Le Grands Echézeaux Domaine de la Romanée Conti 1983 m’a aussi agréablement surpris, et il a ravi les convives. C’est étonnamment facile, rond, séducteur. Pas une grande profondeur, mais une belle présence. Et ça « pète le feu ». Une bonne conclusion qui ne faisait pas oublier le si merveilleux 1947. Christophe, l’attentionné sommelier a réglé le service des vins avec une précision extrême. C’est un plaisir d’ouvrir les vins avec lui, et j’apprends des petits trucs bien utiles, comme avec d’autres grands professionnels de ces maisons amies.
Le Climens 1967 est un très beau Sauternes, mais dans tout repas, il y a des moments de respiration. L’émotion avait été si grande avec les 5 rouges qu’on se calmait avec ce gentil Sauternes. J’en ai profité pour faire voter. Comme d’habitude les tiercés varient. Une préférence assez générale pour deux vins, le Chambolle 1947 et le Carbonnieux 28. Puis tous les votes divergent, chaque vin ayant son supporter : Batard, Puligny, Ausone, Grands Echézeaux, ou Krug pour moi.
Nous avons eu ensuite le cadeau de la soirée. Alexandre de Lur Saluces à qui j’avais raconté mon excitation de boire Yquem 1932 avait accepté de nous rejoindre, car la curiosité le tenait lui aussi. J’ai ouvert cette belle bouteille jamais rebouchée, et la remarque immédiate d’Alexandre de Lur Saluces fut intéressante : « il est probable qu’aujourd’hui,on aurait vinifié le millésime d’une toute autre façon ». C’est très caractéristique, car Alexandre de Lur Saluces, soucieux de sa récolte en cours ou à commencer, pense au travail qui est fait. La démarche de wine-dinners est de se concentrer sur le témoignage. Il fallait que les convives profitent de cette année si rarement ouverte. C’est le témoignage, quoi qu’il délivre, qui est souhaité avant tout. On sait en buvant 1932 que ce ne sera pas 1929, année grandiose. Mais c’est le 1932 qu’il faut découvrir. Un nez très Yquem, doucereux, fruité et affirmé, et en bouche, l’étonnement : c’est presque un vin sec. On n’a pas le charnu, le fruité d’un Yquem généreux, mais quel plaisir de découverte. Alexandre de Lur Saluces nous a fait le plaisir de nous faire partager son analyse et son approche et de nous raconter des anecdotes passionnantes sur ce qui est le plus grand vin du monde. Alain Dutournier a fait un repas de rêve, avec cette fantastique association du dos de bar et du Puligny. Les épices abondantes de la canette sont difficiles pour les vins, alors que le foie gras faisait rayonner le Chambolle 1947. Merveilleuse soirée avec des convives charmants. Un évident goût de revenez-y.
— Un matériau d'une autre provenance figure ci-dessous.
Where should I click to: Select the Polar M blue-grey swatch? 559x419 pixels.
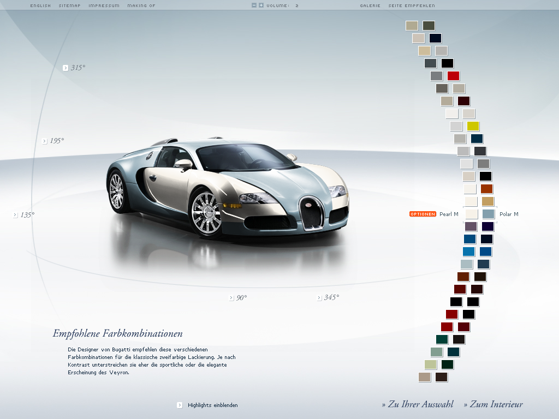point(489,214)
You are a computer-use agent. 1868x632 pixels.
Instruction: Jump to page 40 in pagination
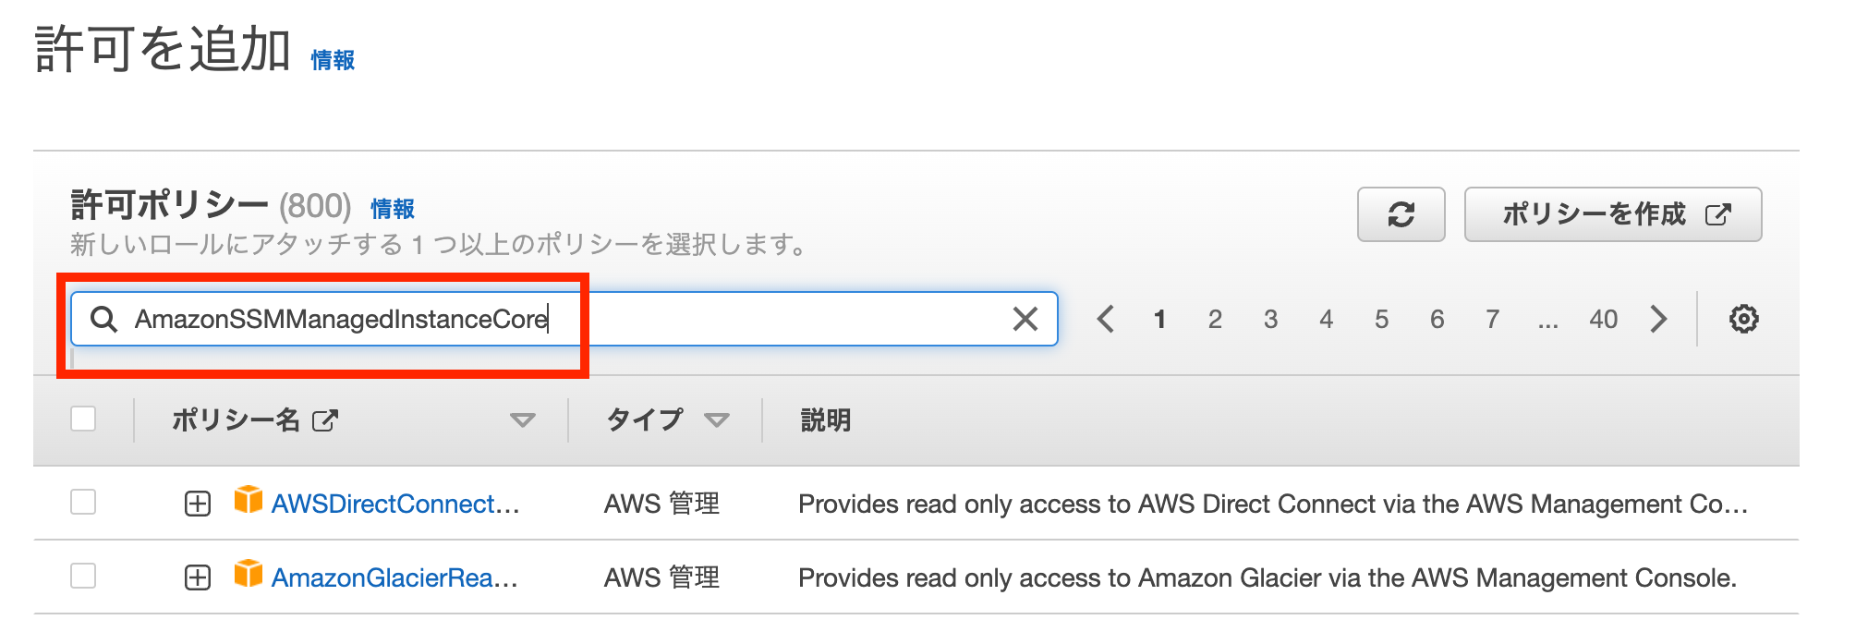click(1604, 319)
Dans un prochain repas (complet) chez Laurent on célébrera Yquem 1967, réussite célèbre, puis chez Guy Savoy, un petit groupe de collectionneurs se retrouvera. De prochains dîners sont programmés sur octobre et novembre. Téléphonez moi pour vous inscrire, car pour deux prochains dîners, tout est encore très ouvert. Un dîner de novembre au Bristol est déjà complet.
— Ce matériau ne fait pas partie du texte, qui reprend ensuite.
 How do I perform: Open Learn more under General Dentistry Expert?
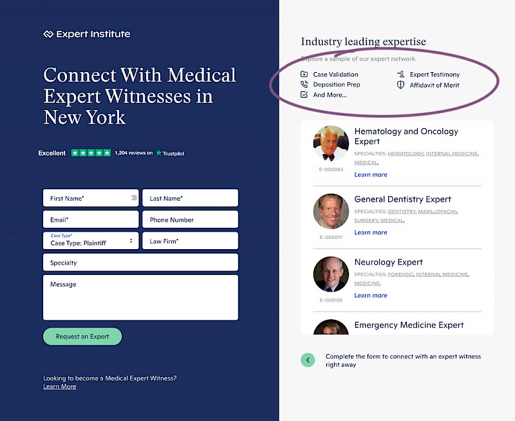[371, 232]
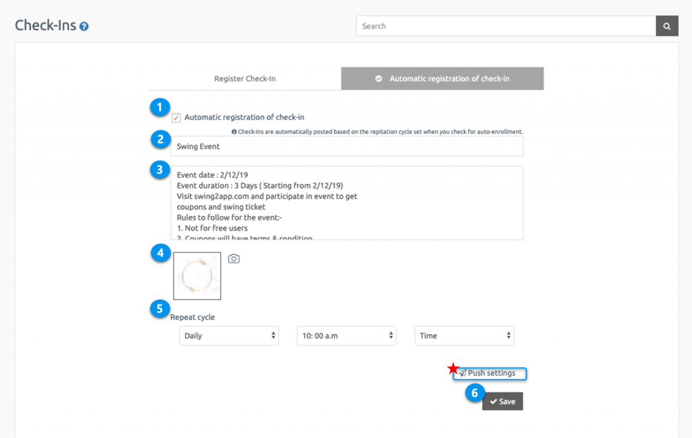Open the 10:00 a.m time dropdown
This screenshot has width=692, height=438.
click(x=346, y=335)
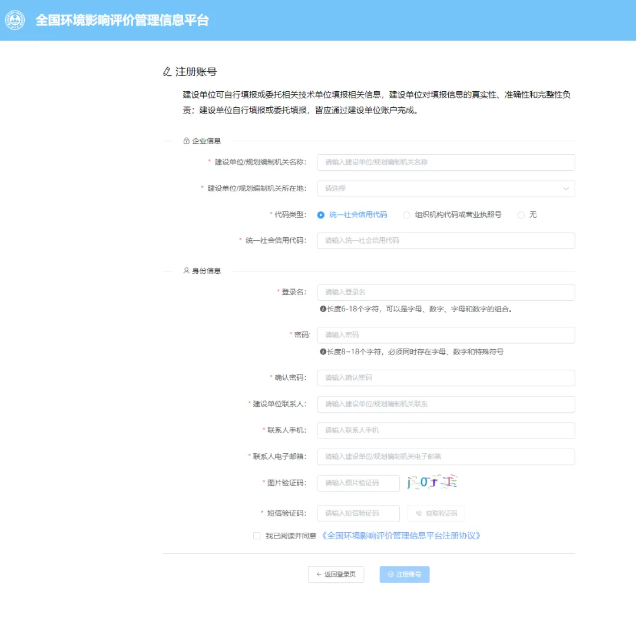Click into the 联系人手机 input field
This screenshot has height=624, width=636.
coord(445,430)
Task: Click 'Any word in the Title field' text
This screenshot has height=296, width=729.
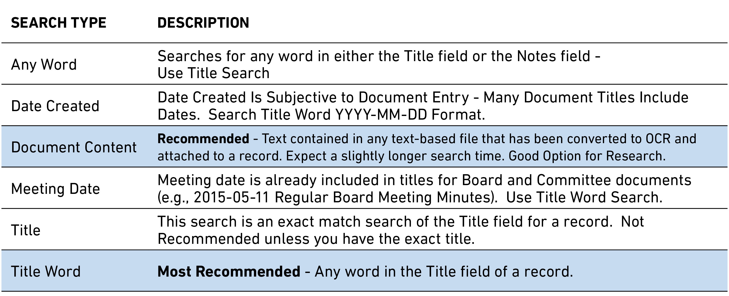Action: pyautogui.click(x=444, y=271)
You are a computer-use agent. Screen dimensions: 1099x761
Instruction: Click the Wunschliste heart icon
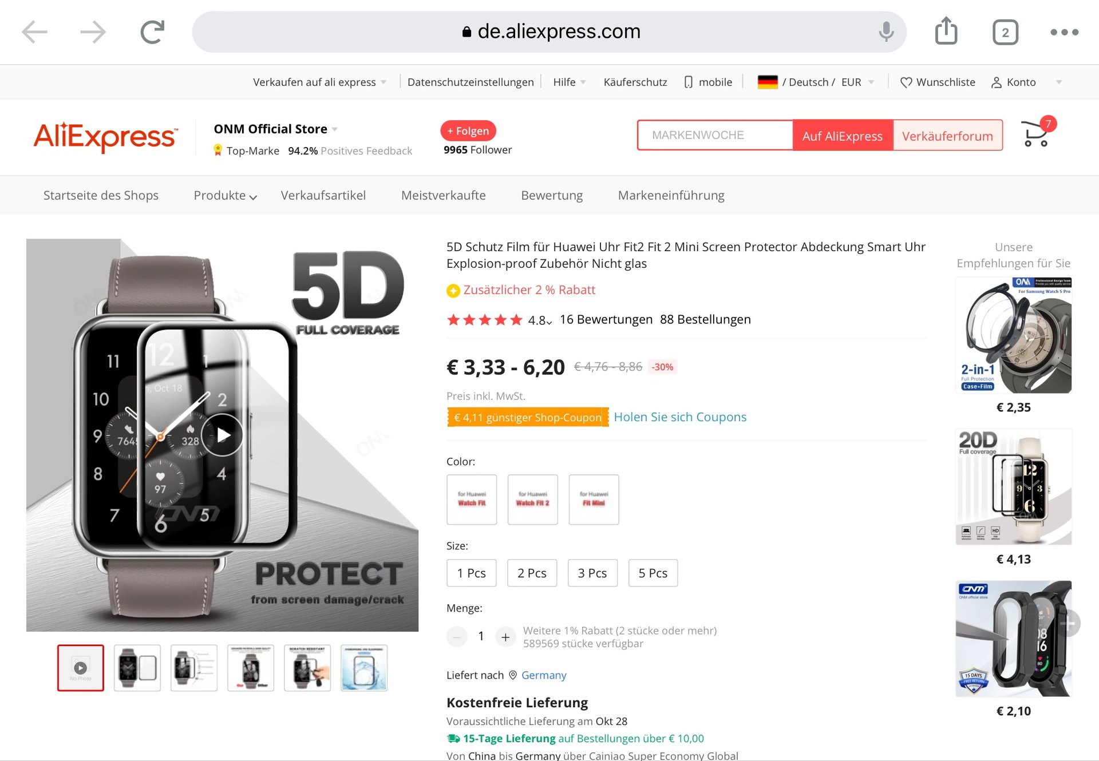pos(906,82)
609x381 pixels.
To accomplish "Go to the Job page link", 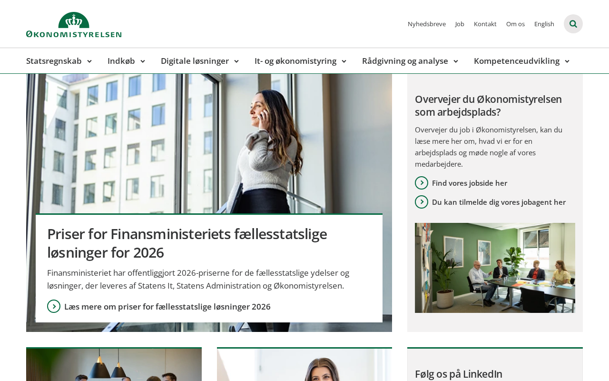I will click(460, 24).
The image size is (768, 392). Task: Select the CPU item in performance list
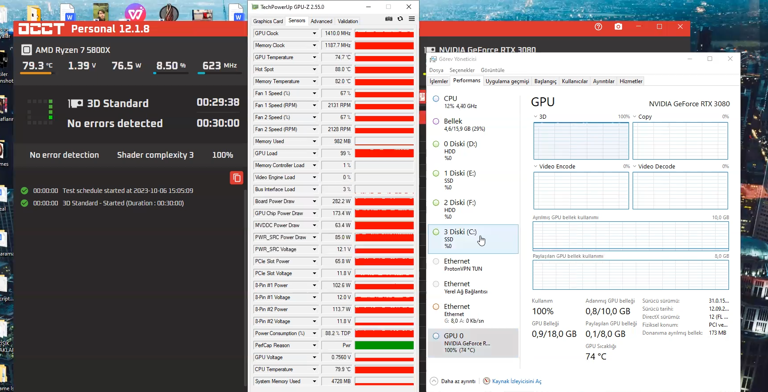pos(473,102)
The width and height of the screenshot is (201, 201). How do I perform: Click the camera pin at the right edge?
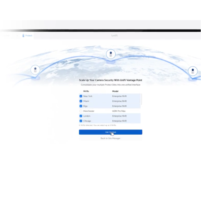click(x=193, y=71)
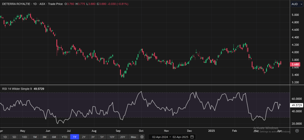Screen dimensions: 304x140
Task: Open the AUD currency dropdown
Action: tap(295, 4)
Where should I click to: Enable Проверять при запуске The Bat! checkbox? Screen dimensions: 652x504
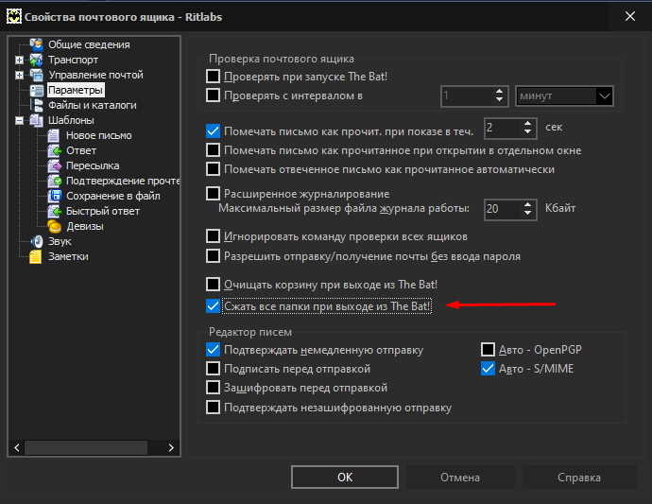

Des vins de l’été dimanche, 1 septembre 2002

L’été fut propice à de belles découvertes locales, la Provence gardant encore dans ses caves quelques bouteilles de grand intérêt : Rimauresq des années 80, La Courtade récent mais bien joli. Au fil des découvertes, on voit que ceux qui travailleront trop leur vin au détriment du terroir n’iront pas bien loin, quelle que soit la flatterie qu’apporte la technique poussée à l’excès. Bien sûr, de temps en temps, on se laisse aller à un Haut-Brion 1967 miraculeux, un Lafite-Rothschild 1971 accompli pour se rappeler qu’il existe ailleurs des vins magiques. Mais la Provence fut généreuse cet été, par des vins de très belle expression.